What to work on:
In the records below, find the line containing "This screenshot has height=173, width=296." and the line containing "Open Detections by tactics options menu". Give again exactly those lines and every line between them, omitting the pictures.

Data excerpts:
====================

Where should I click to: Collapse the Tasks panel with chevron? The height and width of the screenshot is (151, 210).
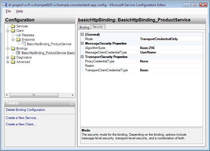click(x=72, y=103)
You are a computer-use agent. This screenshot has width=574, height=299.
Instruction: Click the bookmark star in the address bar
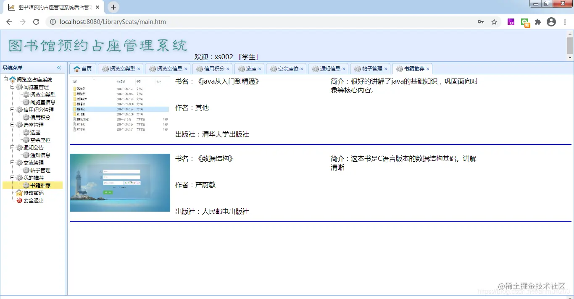(x=494, y=21)

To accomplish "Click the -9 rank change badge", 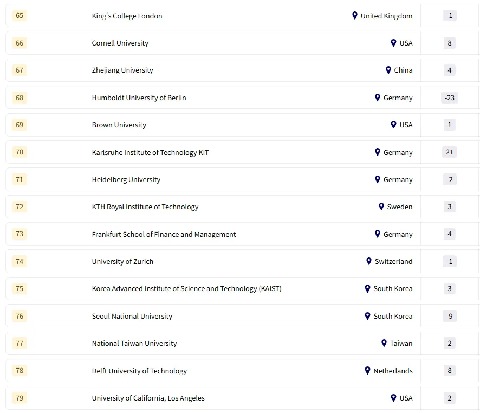I will coord(449,316).
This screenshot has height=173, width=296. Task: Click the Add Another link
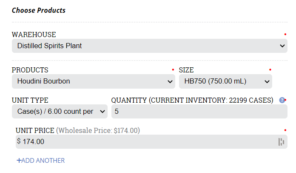pos(41,161)
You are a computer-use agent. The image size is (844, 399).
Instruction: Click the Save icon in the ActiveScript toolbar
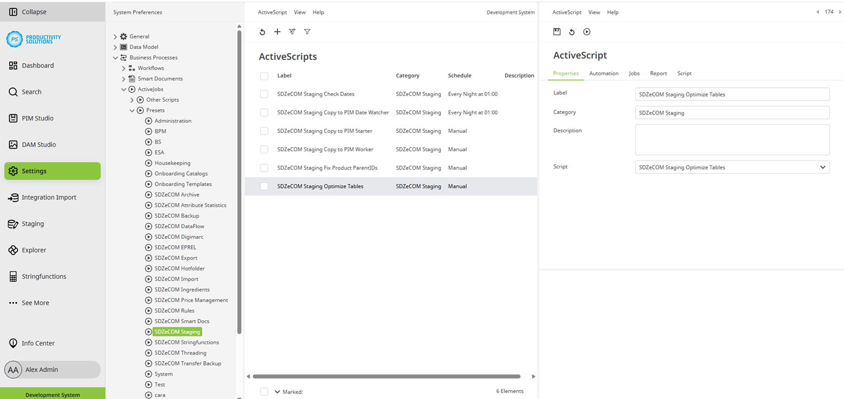[x=557, y=32]
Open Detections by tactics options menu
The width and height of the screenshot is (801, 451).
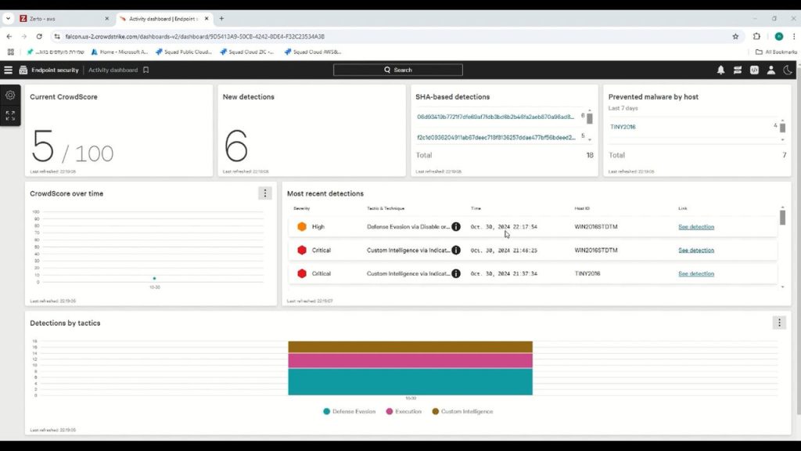778,323
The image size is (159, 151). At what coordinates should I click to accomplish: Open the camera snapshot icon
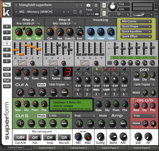(88, 5)
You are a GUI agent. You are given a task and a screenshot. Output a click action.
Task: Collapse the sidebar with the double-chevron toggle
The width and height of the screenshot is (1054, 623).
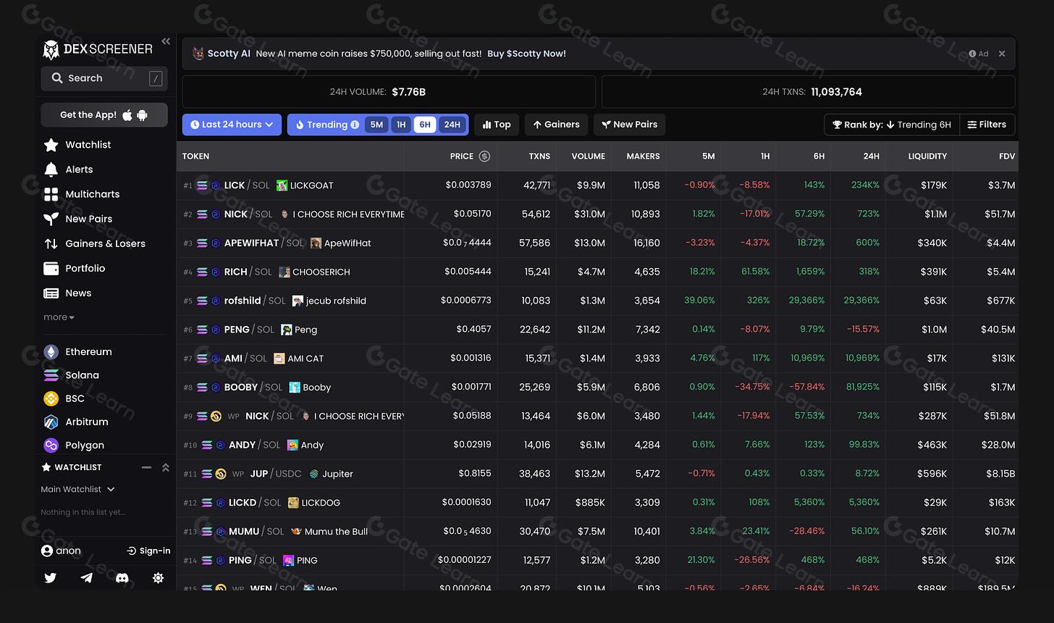(166, 41)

====================

Solution to the exercise:
This screenshot has height=173, width=296. Task: Click the Add Another link
pos(41,161)
You are a computer-use agent. The image size is (844, 399).
Instruction: Click the Save icon in the ActiveScript toolbar
[x=557, y=32]
Open Detections by tactics options menu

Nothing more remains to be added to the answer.